In September 2013 Agrella scuttled the PAEC, sending $38 million in matching funds for the project back to the state. Next he began marketing the college’s administration building at 33 Gough Street. Then the Civic Center Campus was closed on a half-day’s notice at the beginning of the 2015 winter term, displacing 1,700 students, most of them new immigrants learning English as a second language.

After the elected trustees regained power early in 2016, the development agenda rolled on, with several City College administrators, all hired by Agrella when he was STWEP, consulting regularly with the city planning department, the mayor’s office, and the SFPUC on the Balboa Reservoir project as well as City College facilities planning.
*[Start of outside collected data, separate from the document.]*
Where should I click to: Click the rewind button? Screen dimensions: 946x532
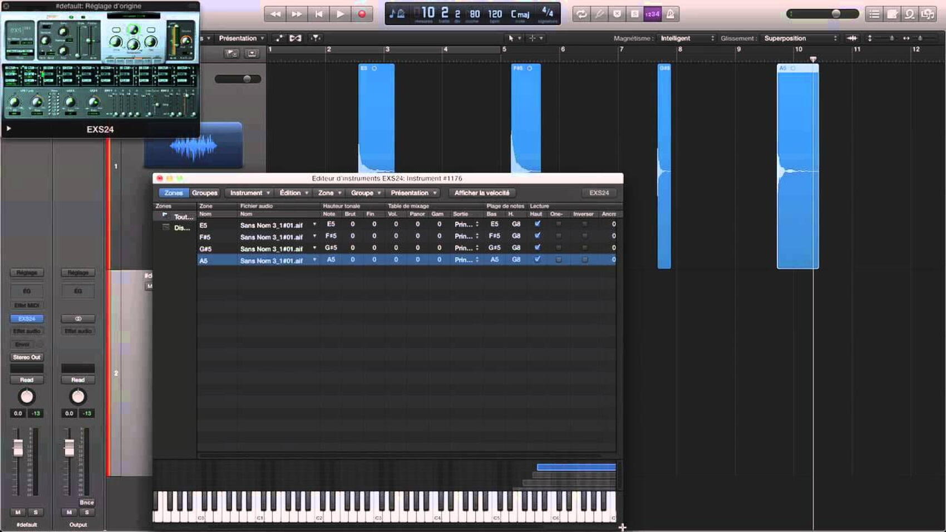pos(275,14)
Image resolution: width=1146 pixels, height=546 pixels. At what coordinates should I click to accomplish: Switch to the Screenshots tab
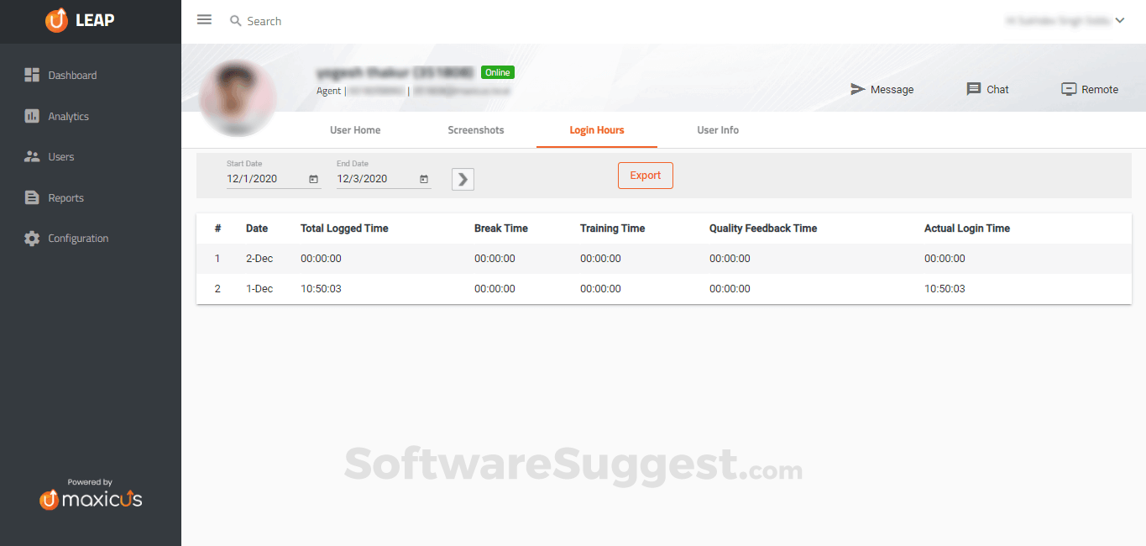475,129
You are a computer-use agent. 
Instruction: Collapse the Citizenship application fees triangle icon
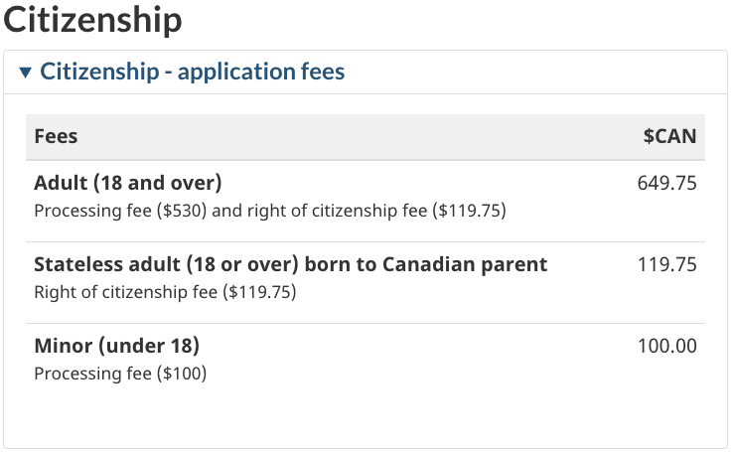point(26,73)
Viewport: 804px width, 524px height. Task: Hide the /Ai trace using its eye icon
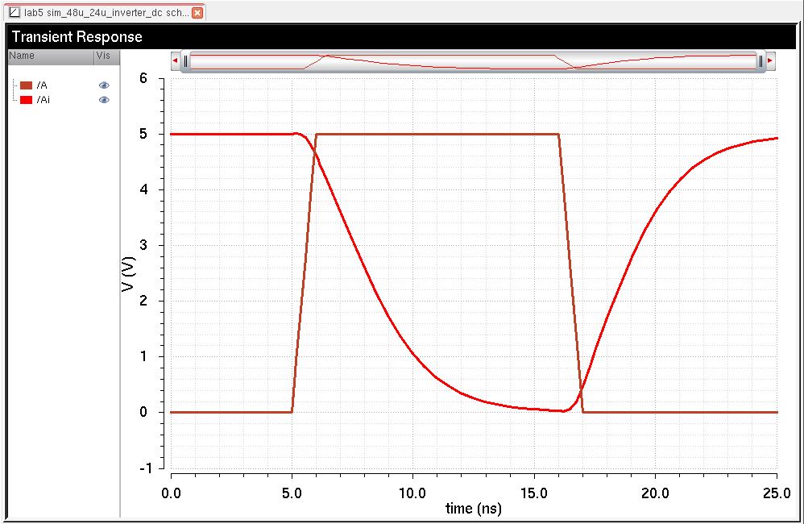click(103, 100)

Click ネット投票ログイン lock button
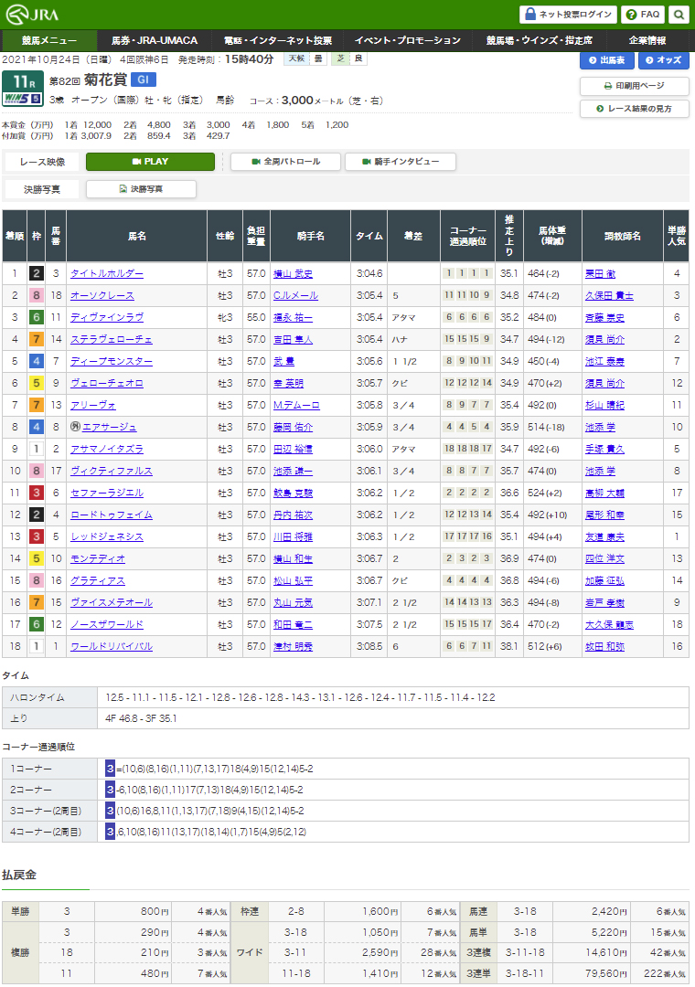pos(568,15)
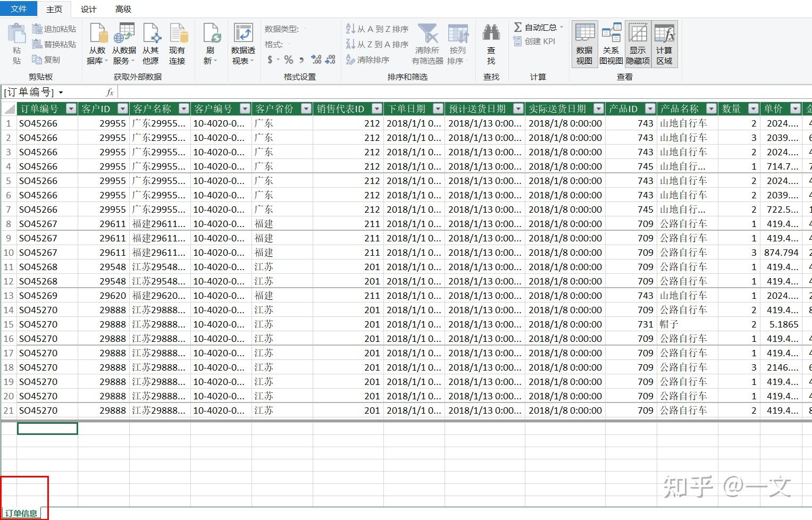Select the 数据透视表 icon to create a PivotTable
The height and width of the screenshot is (520, 812).
click(243, 44)
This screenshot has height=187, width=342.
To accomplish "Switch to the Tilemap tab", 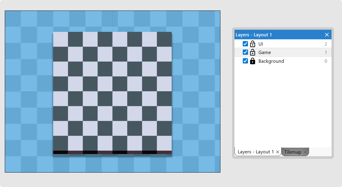I will pyautogui.click(x=293, y=152).
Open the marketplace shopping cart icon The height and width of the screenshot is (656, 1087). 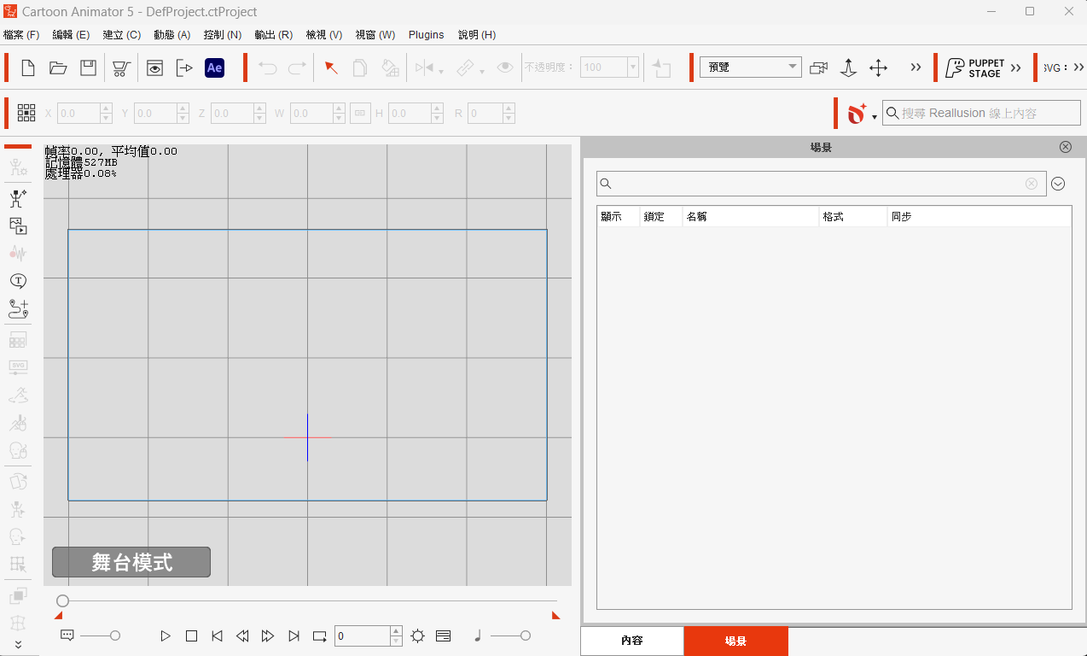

At the CAC meeting in January 2016, CCSF music instructor Harry Bernstein inquired about these unpublicized meetings among city staff and college administrators. “It is appropriate for public sector colleagues to meet,” OEWD’s Emily Lesk said in her prepared response at the next meeting. But the process has lacked transparency: The proceedings of these collegial meetings weren’t even shared with campus committees charged with facilities planning.

Ultimately City College signed a deal with a private developer to build housing at 33 Gough St., only one-third of it affordable.7 It is still pondering development plans for the Civic Center site. A revived PAEC appears in the draft of the college’s new Facilities Master Plan, alongside a 60-foot-wide access road leading not into the campus, but into the planned reservoir development. This comes after the CCSF trustees stated in their July 2016 resolution, “CCSF cannot grant the city a roadway between the Multi-Use Building and the planned PAEC.” The elected board, however, is not invited to the meetings between city staff and college administrators. Site of the proposed Balboa Reservoir project, now a CCSF parking lot. © Madeline Mueller

Moving Forward
The city took its first public step toward finding a developer for Balboa Reservoir in November 2016. The developer’s proposal must pass an environmental impact review under CEQA (California Environmental Quality Act), and secure approvals from the SFPUC, the Planning Dept., the Planning Commission, and the Board of Supervisors. Each of these approvals can be an opportunity for community mobilization.

The CEQA study in particular offers City College a valuable tool, though the administration will need to be pushed to use it, according to Alvin Ja. The Trustees and administration could insist that the reservoir project be required to pay for replacement of all the parking it takes away. “This would be in line with CEQA requirements for mitigation of adverse impacts on public/educational services,” Ja says. It would also help the adjacent neighborhoods, whose streets take up the slack when parking demand exceeds capacity.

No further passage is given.